Schlamperei im Fall Nzoy

Die jüngste Tötung eines Schwarzen in der Waadt – der Fall Nzoy – hat auch in der Deutschschweiz grosse Proteste ausgelöst. Roger Wilson, genannt «Nzoy», starb am 30. August 2021 am Bahnhof von Morges, niedergestreckt von drei Schüssen eines Polizisten. Nzoy war in schlechter psychischer Verfassung auf den Gleisen herumgeirrt, bevor er mit einem Messer auf die Polizisten zurannte, von denen einer sofort abdrückte. Auf Handyaufnahmen ist zu sehen, dass die involvierten Beamt:innen nach Nzoys Zusammenbrechen minutenlang keine erste Hilfe leisten, erst ein zufällig vorbeikommender Krankenpfleger beginnt mit der Herzmassage.

Nzoys Familie hat deshalb beantragt, die Anklage um den Punkt der unterlassenen Hilfeleistung zu erweitern. Doch ob es überhaupt zu einem Prozess kommt, ist fraglich: Staatsanwalt Laurent Maye, derselbe Strafverfolger wie im Fall Mike Ben Peter, hat im November angekündigt, die Untersuchung einstellen zu wollen. Ludovic Tirelli, der Anwalt der Familie, wartet derzeit noch immer auf Mayes definitiven Entscheid. Um den Druck auf Maye zu erhöhen, haben Unterstützer:innen die Organisation Border Forensics mit einer unabhängigen Untersuchung beauftragt. Tirelli sagt: «Es wäre absolut krass, wenn es in diesem Fall nicht einmal zu einem Verfahren käme. Es geht schliesslich um den Vorwurf der vorsätzlichen Tötung.

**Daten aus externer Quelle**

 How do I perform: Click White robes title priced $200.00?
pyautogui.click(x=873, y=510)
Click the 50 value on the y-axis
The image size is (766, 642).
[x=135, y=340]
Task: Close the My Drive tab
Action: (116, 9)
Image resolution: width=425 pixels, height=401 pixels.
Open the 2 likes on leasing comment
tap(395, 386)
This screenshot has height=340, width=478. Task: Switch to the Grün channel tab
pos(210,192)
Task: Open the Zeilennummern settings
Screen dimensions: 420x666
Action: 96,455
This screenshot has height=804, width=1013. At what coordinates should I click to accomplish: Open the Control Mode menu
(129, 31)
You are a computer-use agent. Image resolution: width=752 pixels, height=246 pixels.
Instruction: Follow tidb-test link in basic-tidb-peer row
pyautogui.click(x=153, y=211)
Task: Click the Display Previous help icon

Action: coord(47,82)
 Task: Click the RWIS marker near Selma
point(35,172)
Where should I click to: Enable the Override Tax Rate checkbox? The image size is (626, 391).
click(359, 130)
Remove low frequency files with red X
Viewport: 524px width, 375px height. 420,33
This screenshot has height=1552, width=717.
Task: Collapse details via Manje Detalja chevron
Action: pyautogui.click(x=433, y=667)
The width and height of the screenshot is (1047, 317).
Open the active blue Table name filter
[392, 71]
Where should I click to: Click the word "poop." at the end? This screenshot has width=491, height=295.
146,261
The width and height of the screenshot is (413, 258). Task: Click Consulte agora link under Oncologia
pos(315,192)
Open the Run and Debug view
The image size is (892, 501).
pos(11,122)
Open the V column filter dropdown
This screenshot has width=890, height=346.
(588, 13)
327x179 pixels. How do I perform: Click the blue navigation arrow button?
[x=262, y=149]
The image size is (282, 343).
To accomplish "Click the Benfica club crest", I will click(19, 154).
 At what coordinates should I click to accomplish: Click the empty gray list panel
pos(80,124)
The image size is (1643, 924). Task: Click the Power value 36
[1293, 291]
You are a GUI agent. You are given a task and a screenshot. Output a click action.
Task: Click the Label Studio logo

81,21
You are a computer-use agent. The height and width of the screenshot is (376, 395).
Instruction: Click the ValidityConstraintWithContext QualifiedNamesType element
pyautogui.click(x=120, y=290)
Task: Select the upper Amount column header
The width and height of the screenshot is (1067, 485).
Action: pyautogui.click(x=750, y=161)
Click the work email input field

Der Polizist hat bewusst auf den Oberkörper von Nzoy gezielt.»

Wie Wilson A.s Anwalt hat auch Ludovic Tirelli zahlreiche Anträge gestellt, die der Staatsanwalt bei seiner Untersuchung alle abgelehnt hat. «Wir verlangten etwa ein unabhängiges Gutachten zur Frage, ob der Polizist andere Möglichkeiten gehabt hätte, sich zu verteidigen. Auskunft darüber, ob seine Schutzweste vor Messern schützte.»

Machtdemonstration

Haben sich die Dinge seit Wilson A.s Polizeikontrolle vor über vierzehn Jahren geändert? Im Gerichtssaal hat man nicht den Eindruck: Die Machtverhältnisse werden an diesem Tag besonders deutlich demonstriert. Etwa indem die Staatsanwältin gar nicht erst zur Verhandlung erscheint. Durch das beachtliche Polizeiaufgebot im und vor dem Gericht. Oder als der Richter zu Beginn der Verhandlung betont, man komme Wilson A. entgegen, indem man sich dazu entschlossen habe, Hochdeutsch zu sprechen.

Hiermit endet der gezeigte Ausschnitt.